New legislation proposed by House Republicans aims to curtail the influence of ESG (environmental, social, and governance) investing by imposing restrictions on financial advisors and retirement funds.
Representative Andy Barr, a Republican from Kentucky, is set to introduce the bill on Wednesday. The proposed measure seeks to amend the Employee Retirement Income Security Act, requiring retirement funds to solely prioritize profit maximization and limiting their ability to invest in ESG options.
Under the bill, retail investors would receive notifications if their financial advisors allocate their funds towards ESG investments. Furthermore, advisors would be obliged to disclose the discrepancy in fees and performance between ESG funds and similar index funds. Advocates of ESG investing argue that it promotes societal welfare, while critics contend that it harms investors.
Barr clarified that his bill does not outright prohibit investments in ESG options. Rather, its objective is to ensure that investors’ returns take precedence over social and environmental objectives. Investors interested in ESG investments would still be allowed to pursue them but would need to provide written consent.
Republicans have previously attempted to restrict ESG investments. Earlier this year, both chambers of Congress voted to overturn a Biden administration rule that allowed fiduciaries to consider ESG factors when making investment decisions. The bill was ultimately vetoed by President Joe Biden, and attempts to override the veto fell short. Barr’s previous attempt to introduce similar legislation received support from Republicans but not from Democrats.

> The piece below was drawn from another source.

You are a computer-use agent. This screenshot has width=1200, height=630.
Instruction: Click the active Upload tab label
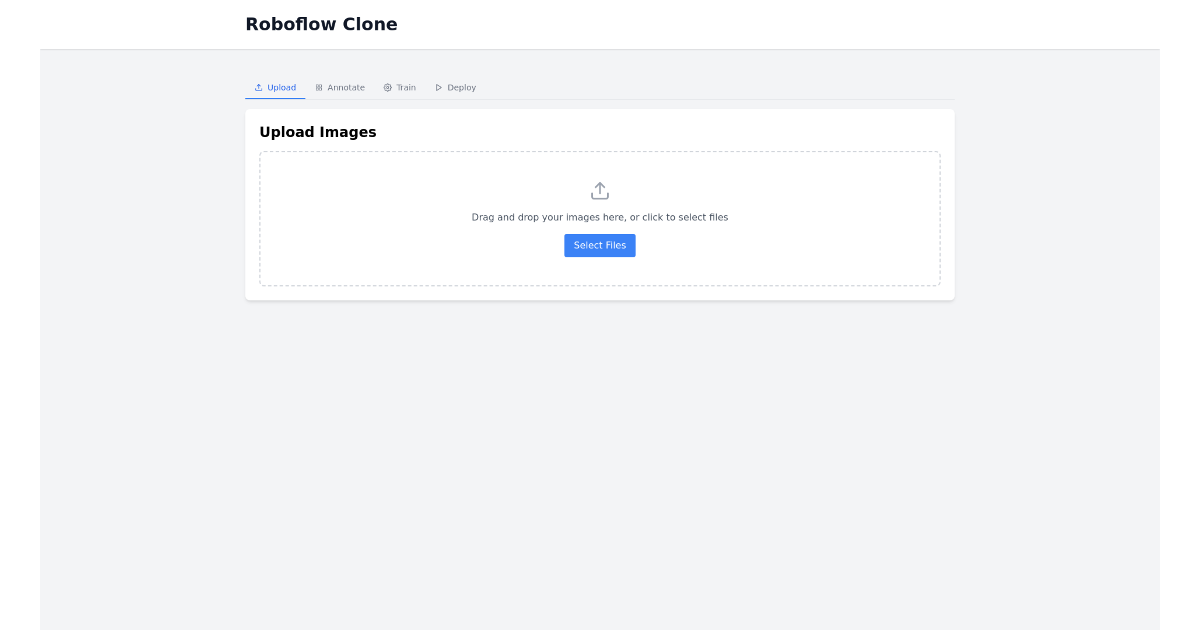[281, 87]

Although the likelihood of Barr’s comprehensive ESG bill reaching President Biden’s desk or even the Senate is low, it could form part of a broader initiative by Republicans on the House Financial Services Committee to raise concerns regarding ESG investing in July. Barr, a senior committee member, stated that several hearings and a package of bills on the topic are planned.
“Our goal is to depoliticize investing in America, regardless of party affiliation or ideology,” Barr said. “Your 401(k), your 529, and your investment account should work for you. It should generate returns, rather than serve as a mandatory political statement.”
As the federal government pursues this agenda, several Republican-controlled states have already implemented or are contemplating similar restrictions on ESG funding. Kentucky, Barr’s home state, stands out as Democratic Governor Andy Beshear signed one of the most stringent anti-ESG laws, mandating fiduciaries to prioritize profit maximization.
Representative Brad Sherman, a California Democrat on the House Financial Services Committee, argued against federal interference in states’ investment decisions, asserting the importance of respecting democracy and state autonomy.